- _Task requirements_: The reply must repeat each entry exactly and contain no pictures.
━━━━━━━━
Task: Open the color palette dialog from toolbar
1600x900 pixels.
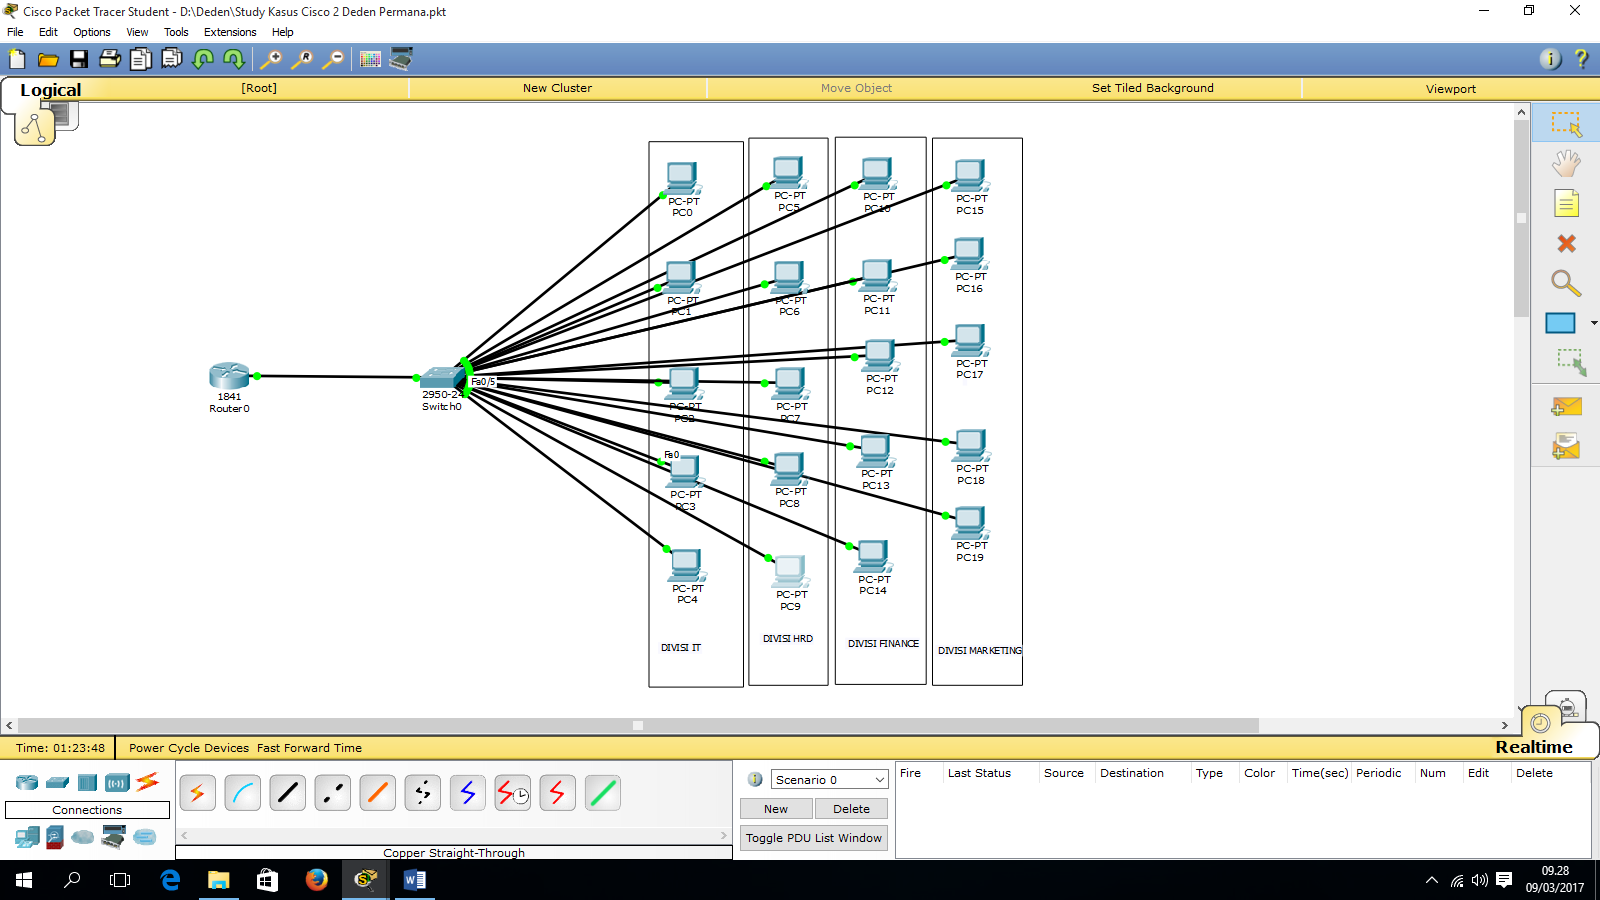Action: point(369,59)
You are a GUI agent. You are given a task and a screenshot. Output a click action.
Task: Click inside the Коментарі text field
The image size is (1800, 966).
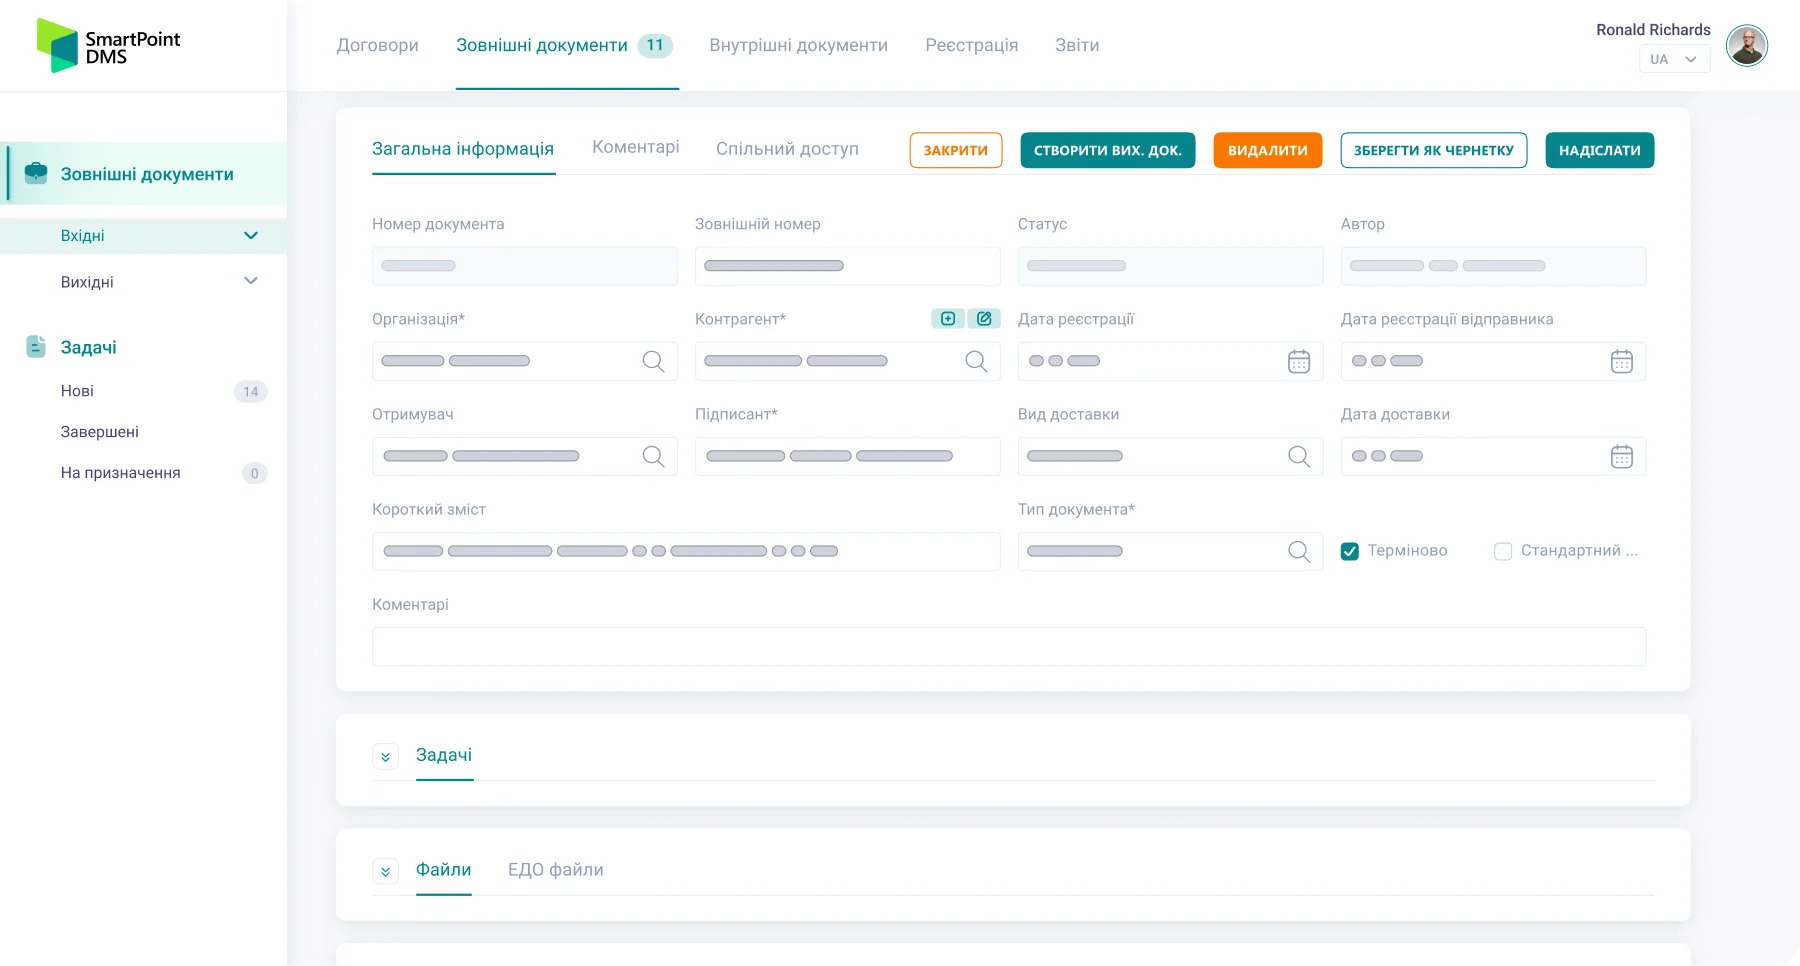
━━━━━━━━
- _Worked solution_:
Task: Open the color palette dialog from toolbar
1600x900 pixels.
Action: point(369,59)
You are a GUI agent. You are given a task and a screenshot. Output a click action.
Task: Click inside the Коментарі text field
The image size is (1800, 966).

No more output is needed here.